ULTRAVIOLET
 

ultraviolet recensione

 
Brutto forse non rende l’idea. Bruttissimo la rende meglio. Orrendo ancora di più. Una sbobba futuribile inenarrabile dove tutto, trama, personaggi, scenari computerizzati, ipotesi avveniristiche, sprofonda in un ridicolo involontario disgustoso. Talmente brutto da non essere nemmeno “trash”, il quale tutto sommato ispira simpatia per quella sua bislacca e sanguigna rudimentalità del tipo “vorrei ma non posso” o “vorrei ma non ne sono capace”. “Ultaviolet” invece è un vero monumento all’imbecillità più ottusa, la prova provata di come si possano ottenere risultati diametralmente opposti alle intenzioni che li hanno partoriti, un simulacro vuoto per definizione sul come si possa perseverare nella propria idiozia senza rendersene nemmeno conto, prendendosi drammaticamente sul serio  
 
sfrecciando senza freni giù per una discesa bellamente incuranti del muro che si erge in fondo.
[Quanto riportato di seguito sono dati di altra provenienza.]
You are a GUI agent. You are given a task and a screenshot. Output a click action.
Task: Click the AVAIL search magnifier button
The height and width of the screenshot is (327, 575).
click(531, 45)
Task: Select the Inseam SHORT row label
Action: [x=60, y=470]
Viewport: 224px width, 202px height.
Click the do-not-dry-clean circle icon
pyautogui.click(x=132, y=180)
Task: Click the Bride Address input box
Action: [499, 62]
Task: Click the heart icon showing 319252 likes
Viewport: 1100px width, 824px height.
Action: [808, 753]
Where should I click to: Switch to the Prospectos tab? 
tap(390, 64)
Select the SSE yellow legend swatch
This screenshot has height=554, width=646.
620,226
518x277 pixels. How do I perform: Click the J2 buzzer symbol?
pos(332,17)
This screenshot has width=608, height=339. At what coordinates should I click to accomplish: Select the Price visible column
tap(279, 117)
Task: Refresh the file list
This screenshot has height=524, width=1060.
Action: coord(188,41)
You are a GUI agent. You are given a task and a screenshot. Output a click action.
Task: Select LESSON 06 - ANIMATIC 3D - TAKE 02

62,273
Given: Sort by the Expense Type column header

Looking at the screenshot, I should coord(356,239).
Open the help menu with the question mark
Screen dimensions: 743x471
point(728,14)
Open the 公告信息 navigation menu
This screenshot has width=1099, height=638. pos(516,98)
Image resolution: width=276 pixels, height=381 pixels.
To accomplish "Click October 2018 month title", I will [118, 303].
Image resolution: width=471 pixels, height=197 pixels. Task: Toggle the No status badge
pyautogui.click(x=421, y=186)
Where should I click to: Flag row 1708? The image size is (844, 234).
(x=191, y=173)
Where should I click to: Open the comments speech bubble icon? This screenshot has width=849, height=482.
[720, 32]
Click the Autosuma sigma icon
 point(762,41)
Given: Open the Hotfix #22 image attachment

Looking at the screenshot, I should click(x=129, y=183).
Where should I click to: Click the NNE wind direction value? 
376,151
Ci si vorrebbe schiantare a nemmeno 10 minuti dall’inizio del film contro quel muro, così da porre fine ad un supplizio intollerabile. Sembra di rivedere “Aeon flux” se non fosse che a confronto “Aeon flux” è un capolavoro. Ogni centimetro di pellicola impressionata grida vendetta. Pietosa Milla Jovovich che vorrebbe  
essere spietata, risoluta e sofferta e invece è solo pietosa, perfino quando si mostra senza veli! Pietoso il cattivo, che vorrebbe essere cattivo, ma con un ridicolo aggeggio attaccato al naso è solo pietoso. Pietoso Kurt Wimmer, già regista di “Equilibrium”, che non sappiamo cosa vorrebbe essere ma, non azzeccandone una neanche di striscio, è solo pietoso: pietose le sequenze di azione, pietoso l’uso della grafica computerizzata, pietose anzi pietosissime le parentesi sentimentali, pietoso il ricorso ad una futurologia già vecchia che più è tecnologica e più è pietosa. E pietoso, anzi pietosissimo il contenuto della valigetta iperfuturista (pietosa) che la nostra eroina trafuga dal laboratorio iperfuturista (pietoso). Tutti le dicono di non aprirla, lei invece la apre e dentro ci trova – attenzione, prego! – il bambino di “Io sono Sean” (ebbene sì!) con la stessa espressione da ebete di allora. Il bambino in realtà è un’arma per eliminare tutti i vampiri che nel futuro si chiamano emofagi. Anche lei è un emofago, essendo stata contaminata anni prima dalla solita epidemia scaturita dai soliti esperimenti genetici. Ma invece di ucciderlo lo salva perché è un bambino e lei perse un bambino anni prima… per tutto il film lei si chiede “cosa sto facendo?”. Noi “cosa stiamo guardando?”. La domanda è retorica. Quel che è certo è che dopo “Ultraviolet” urge riconsiderare il significato del termine “brutto”.